While this seems like the same dilemma from “What Is And What Should Never Be”, this time Dean’s choice is different. He has the chance to save his family over saving others. When the choice involved his happiness over other lives it was no contest. Throw his family in the mix though and his dedication to saving the world is bound to change. Plus killing Yellow Eyes lets him carry on his most important task, saving Sam. I wonder if this visit in time is not only a glimpse, but a character test as well. Putting family first means he’s more likely to effectively deal with Sam. Maybe that’s why Castiel told him the truth in the end.
What I don’t understand is how Dean convinces Elkins to let him borrow the colt, but whatever, he got it. I’ll dismiss for the sake of plot. Samuel tells Mary about Libby Walsh, she insists they save her since she’s a friend of hers. Oh, so a total stranger is okay? Swarmy bible salesman talks to a woman about a deal and Grandpa barges in with a shotgun. Have these guys never dealt with demons before? They’re hunters, right? Holy water and rock salt didn’t exist in 1973 either? Was the early 70’s the dark ages or something? Yellow Eyes has no problem overpowering both Samuel and Mary. Dean shows up with the colt, but as we’ve seen before, Yellow Eyes escapes in a black cloud in no time.
Hey, it’s throwback Thursday on TWFB. This continued a run of great episodes in Season 4. Much of the speculation in the article is very reasonable given what was known at this point, but in hindsight, not much was known 😉 And Alice was spot on about Ruby. When I first watched the epsiode, the Pinto did look strangely out of place but didn’t realize they were that far off.

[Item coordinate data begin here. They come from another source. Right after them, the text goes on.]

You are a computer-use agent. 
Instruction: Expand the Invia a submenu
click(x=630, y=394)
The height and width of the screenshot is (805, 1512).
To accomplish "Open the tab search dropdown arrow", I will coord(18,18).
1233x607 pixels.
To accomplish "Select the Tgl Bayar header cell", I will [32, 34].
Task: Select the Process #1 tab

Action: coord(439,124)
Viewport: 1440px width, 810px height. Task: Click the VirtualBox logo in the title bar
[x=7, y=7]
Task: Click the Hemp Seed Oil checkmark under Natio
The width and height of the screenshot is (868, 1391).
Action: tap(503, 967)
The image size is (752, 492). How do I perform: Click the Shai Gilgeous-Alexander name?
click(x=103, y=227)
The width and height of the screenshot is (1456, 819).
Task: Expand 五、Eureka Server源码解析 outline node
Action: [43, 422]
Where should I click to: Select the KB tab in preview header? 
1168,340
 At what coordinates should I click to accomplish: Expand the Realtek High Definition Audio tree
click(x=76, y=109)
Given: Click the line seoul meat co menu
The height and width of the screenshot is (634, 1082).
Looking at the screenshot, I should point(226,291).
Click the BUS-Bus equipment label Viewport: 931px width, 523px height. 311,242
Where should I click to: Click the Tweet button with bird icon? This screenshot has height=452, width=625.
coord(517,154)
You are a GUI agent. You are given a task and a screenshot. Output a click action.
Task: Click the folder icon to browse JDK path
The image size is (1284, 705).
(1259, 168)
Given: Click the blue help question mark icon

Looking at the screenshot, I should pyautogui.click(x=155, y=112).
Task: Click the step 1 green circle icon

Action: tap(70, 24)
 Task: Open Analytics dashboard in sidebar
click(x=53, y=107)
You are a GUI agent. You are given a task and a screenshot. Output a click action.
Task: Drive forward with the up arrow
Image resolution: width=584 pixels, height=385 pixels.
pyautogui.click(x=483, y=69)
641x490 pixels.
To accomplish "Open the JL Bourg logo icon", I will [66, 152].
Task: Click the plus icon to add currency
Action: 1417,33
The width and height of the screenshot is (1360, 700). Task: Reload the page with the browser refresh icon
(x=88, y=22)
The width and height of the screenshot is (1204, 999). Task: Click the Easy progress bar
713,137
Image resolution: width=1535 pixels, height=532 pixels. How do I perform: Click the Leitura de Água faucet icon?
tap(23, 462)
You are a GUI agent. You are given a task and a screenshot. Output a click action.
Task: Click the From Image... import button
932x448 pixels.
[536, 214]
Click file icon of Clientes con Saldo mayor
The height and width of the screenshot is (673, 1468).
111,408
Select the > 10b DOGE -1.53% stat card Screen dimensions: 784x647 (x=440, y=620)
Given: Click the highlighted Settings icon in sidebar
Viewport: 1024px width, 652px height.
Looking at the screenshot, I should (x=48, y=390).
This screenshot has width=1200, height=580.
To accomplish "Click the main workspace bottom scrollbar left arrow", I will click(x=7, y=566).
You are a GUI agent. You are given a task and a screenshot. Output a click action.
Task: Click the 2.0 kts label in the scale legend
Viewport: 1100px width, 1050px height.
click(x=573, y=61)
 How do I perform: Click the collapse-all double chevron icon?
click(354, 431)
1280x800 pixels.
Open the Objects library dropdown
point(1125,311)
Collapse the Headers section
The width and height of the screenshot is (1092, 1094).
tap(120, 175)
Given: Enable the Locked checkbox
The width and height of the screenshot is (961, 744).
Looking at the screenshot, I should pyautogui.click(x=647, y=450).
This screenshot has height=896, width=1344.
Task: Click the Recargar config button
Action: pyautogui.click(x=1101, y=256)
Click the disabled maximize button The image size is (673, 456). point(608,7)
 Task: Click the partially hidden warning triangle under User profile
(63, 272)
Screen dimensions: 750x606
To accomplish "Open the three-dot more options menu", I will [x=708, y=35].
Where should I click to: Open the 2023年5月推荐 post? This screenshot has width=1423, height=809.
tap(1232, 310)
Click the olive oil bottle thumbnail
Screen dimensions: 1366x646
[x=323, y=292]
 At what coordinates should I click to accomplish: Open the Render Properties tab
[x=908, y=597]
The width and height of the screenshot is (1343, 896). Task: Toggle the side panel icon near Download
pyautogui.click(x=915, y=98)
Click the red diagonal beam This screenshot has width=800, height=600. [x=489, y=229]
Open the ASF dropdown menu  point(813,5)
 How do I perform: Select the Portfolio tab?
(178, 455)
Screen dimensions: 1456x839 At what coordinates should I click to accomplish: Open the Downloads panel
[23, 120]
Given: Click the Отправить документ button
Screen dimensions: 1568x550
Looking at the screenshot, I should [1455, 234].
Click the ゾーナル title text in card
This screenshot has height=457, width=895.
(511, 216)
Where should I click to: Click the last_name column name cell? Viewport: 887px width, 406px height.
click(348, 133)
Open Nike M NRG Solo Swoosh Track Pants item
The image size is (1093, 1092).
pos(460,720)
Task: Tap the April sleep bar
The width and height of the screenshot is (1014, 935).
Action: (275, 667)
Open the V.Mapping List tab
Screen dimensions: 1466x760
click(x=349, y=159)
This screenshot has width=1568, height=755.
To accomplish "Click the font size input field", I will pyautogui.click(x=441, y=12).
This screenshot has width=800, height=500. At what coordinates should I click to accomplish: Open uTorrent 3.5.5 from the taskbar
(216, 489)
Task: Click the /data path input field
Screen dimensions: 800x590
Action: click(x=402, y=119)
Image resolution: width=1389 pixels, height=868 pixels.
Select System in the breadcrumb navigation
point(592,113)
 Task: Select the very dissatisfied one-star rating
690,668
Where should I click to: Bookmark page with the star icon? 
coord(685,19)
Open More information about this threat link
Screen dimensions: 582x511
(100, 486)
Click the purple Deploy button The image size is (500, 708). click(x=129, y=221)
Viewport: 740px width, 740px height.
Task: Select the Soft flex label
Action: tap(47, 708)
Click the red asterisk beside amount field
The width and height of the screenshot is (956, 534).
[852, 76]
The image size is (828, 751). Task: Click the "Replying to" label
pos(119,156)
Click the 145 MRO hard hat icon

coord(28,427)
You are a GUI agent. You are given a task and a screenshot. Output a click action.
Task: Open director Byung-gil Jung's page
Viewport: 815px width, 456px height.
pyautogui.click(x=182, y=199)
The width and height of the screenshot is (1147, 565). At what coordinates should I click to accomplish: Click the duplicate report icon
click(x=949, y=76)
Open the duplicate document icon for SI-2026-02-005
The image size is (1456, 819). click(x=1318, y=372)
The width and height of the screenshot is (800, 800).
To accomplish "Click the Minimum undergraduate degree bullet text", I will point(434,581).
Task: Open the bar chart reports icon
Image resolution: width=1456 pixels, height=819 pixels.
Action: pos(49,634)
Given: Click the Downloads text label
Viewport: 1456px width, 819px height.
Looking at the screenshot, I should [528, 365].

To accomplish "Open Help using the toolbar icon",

I guess they couldn’t go with an earlier Pinto because they had all caught fire and were destroyed by rear-end collisions 🙂
Usually not a big fan of time travel episodes but this one was great; everything we learned “fit”, and made sense; none of it felt like a retcon and you saw how big YED’s plans were. We got some great history on the Campbell family, and Dean talking John into buying the Impala was a nice touch. Otherwise, Sam and Dean would be cruising around in a 1964 VW Bus.
It is an important episode to fill in missing information and nail down the canon. I still get the emotional responses to the events even though I have seen where the whole story goes. It was important to miss Sam as it verified that the show is about both brothers and their journey. The subsequent return to John and Mary’s time with Sam and Dean gives Mary another chance to save Sam, but Michael takes away that possibility thus letting us know that he too is not so savory a character. The reintroduction of Samuel in season 6 was planted here as well. MP does a skillful acting job despite the season being uneven, but back to this episode.The lessons we think the episodes are about are often not the ones that we are left with at the end. Castiel’s head turn and comment about Sam are a turning point for Sam as well as Dean and how he views his brother. I forgave the Pinto error a long time ago. I loved seeing the Impala purchase. Baby is an important symbol in episodes that came after this one…especially season 5. She purrs.